In anticipation of World Tuberculosis (TB) Day, commemorated on March 24, this Lancet editorial examines TB control and elimination efforts in 2012 and beyond. “Tuberculosis killed 1.45 million people in 2010 and about 500,000 people have drug-resistant disease,” the editorial states, adding, “Despite a woeful funding gap in 2012 of $1.7 billion, tuberculosis incidence is falling (from 9.4 million in 2009 to 8.8 million in 2010).” The editorial notes, “Ten new or repurposed tuberculosis drugs are in Phase II or III trials, which hopefully will reduce treatment times to about four months, compared with present multidrug-resistant tuberculosis regimens lasting 18-24 months,” adding, “Faster treatment will greatly improve adherence, reduce transmission, and cut costs.”

InterAction Sends Letter To CIA Head Protesting Use Of Vaccination Plot To Find Bin Laden In Pakistan

“An alliance of 200 U.S. aid groups has written to the head of the CIA to protest against its use of a doctor to help track Osama bin Laden, linking the agency’s ploy to the polio crisis in Pakistan,” the Guardian reports, noting Pakistan recorded the highest number of polio cases in the world last year. The CIA used a “fake vaccination scheme in the town of Abbottabad … in order to gain entry to the house where it was suspected that the al-Qaida chief was living, and extract DNA samples from his family members,” the newspaper writes. But the plan “provided seeming proof for a widely held belief in Pakistan, fuelled by religious extremists, that polio drops are a western conspiracy to sterilize the population,” according to the Guardian.

Insecurity Threatening Success Of West, Central African Mass Polio Vaccination Campaign

Instability and insecurity in some West and Central African nations are threatening the success of a 20-country polio vaccination campaign, which aims to immunize 111.1 million children against the disease, IRIN reports. Ongoing insurgent attacks threaten the campaign in Nigeria, the region’s only polio-endemic country and home to 57.7 million of the children targeted, the news service notes. Parts of Mali, Niger, and Chad also pose security problems for health care workers trying to access children in remote or disputed areas, according to IRIN. “Human error and weak health systems also play an important role in sub-optimal immunization reach,” the news service writes, noting so far, “only Ghana, Cape Verde, Burkina Faso, Gambia, and Togo have achieved the required 90 percent coverage, according to UNICEF” (3/23).

● Provided data:
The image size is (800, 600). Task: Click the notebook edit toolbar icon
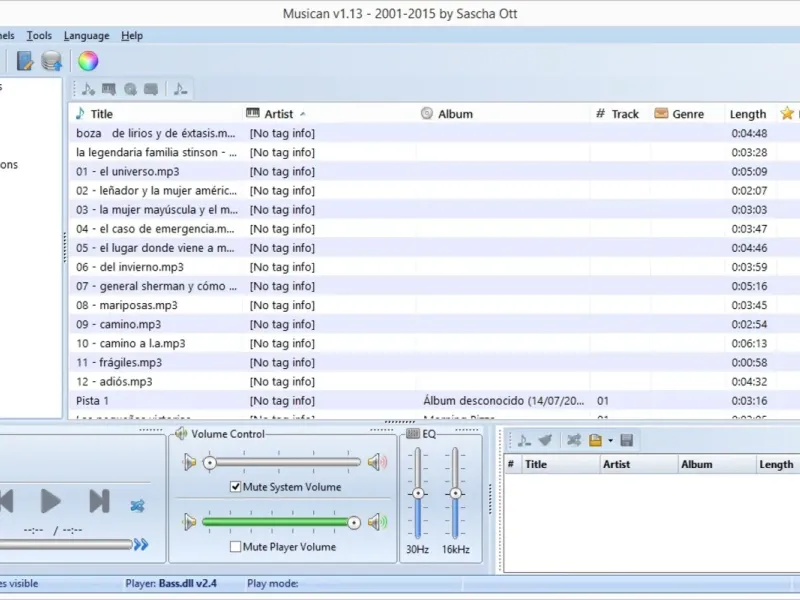pos(25,61)
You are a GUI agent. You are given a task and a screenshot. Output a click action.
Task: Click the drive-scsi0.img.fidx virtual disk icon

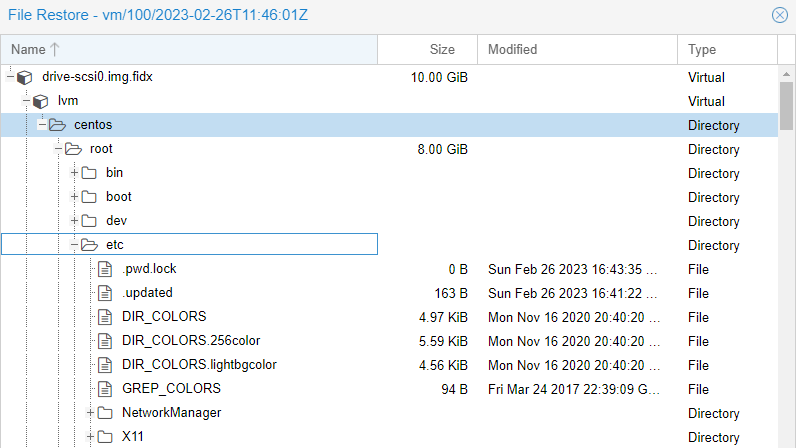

● Required action 1:
Answer these from the health news digest, one line each:
(a) How many people did tuberculosis kill in 2010?
(b) How many U.S. aid groups are in the alliance that wrote to the head of the CIA?
(c) Which country is the region's only polio-endemic country?
● Required action 2: Reproduce the part of the health news digest that begins at the words "InterAction Sends Letter" and stops after the words "to the Guardian.".
● Required action 3: Write what comes next in the health news digest, picking up after its last sentence.

● Response box 1:
(a) 1.45 million
(b) 200
(c) Nigeria

● Response box 2:
InterAction Sends Letter To CIA Head Protesting Use Of Vaccination Plot To Find Bin Laden In Pakistan

“An alliance of 200 U.S. aid groups has written to the head of the CIA to protest against its use of a doctor to help track Osama bin Laden, linking the agency’s ploy to the polio crisis in Pakistan,” the Guardian reports, noting Pakistan recorded the highest number of polio cases in the world last year. The CIA used a “fake vaccination scheme in the town of Abbottabad … in order to gain entry to the house where it was suspected that the al-Qaida chief was living, and extract DNA samples from his family members,” the newspaper writes. But the plan “provided seeming proof for a widely held belief in Pakistan, fuelled by religious extremists, that polio drops are a western conspiracy to sterilize the population,” according to the Guardian.

● Response box 3:
MSF Warns MDR-TB Is More Widespread Than Previously Thought

Medecins Sans Frontieres (MSF) says the spread of multidrug-resistant tuberculosis (MDR-TB) — “a form of tuberculosis that does not respond to standard treatment and can kill in a matter of months” — “is much greater than previously thought,” VOA News reports. “‘Wherever we’re looking for drug-resistant TB we’re finding it in very alarming numbers. And that suggests to us that the current statistics that are being published about the prevalence of MDR-TB are really just scratching the surface of the problem,’ said Dr. Leslie Shanks, medical director for the group,” the news service writes (DeCapua, 3/21).

Joint Fact Sheet On U.S.-U.K. Partnership For Global Development

A joint fact sheet on the U.S.-U.K. Partnership for Global Development is available on the White House website. “Through the Partnership, we are working together to achieve better results by advancing economic growth; preventing conflict in fragile states; improving global health, particularly for girls and women; strengthening mutual accountability, transparency, and measurement of results; and mitigating the effects of climate change,” the fact sheet states, elaborating on joint efforts in each of these areas (3/14).

VOA Examines Constitutional Debate In Nigeria Over Government’s Right To Require Polio Vaccination

“A constitutional debate is under way in Nigeria over whether the government can prosecute parents who refuse to have their children vaccinated against polio, or if it has the power to force parents to have their children vaccinated against any communicable disease,” VOA News reports. “The debate comes on the heels of a resolution by the government of Nigeria’s northern Kano state to prosecute any parent who refuses to have their children receive the oral vaccine against the highly contagious disease,” the news service notes.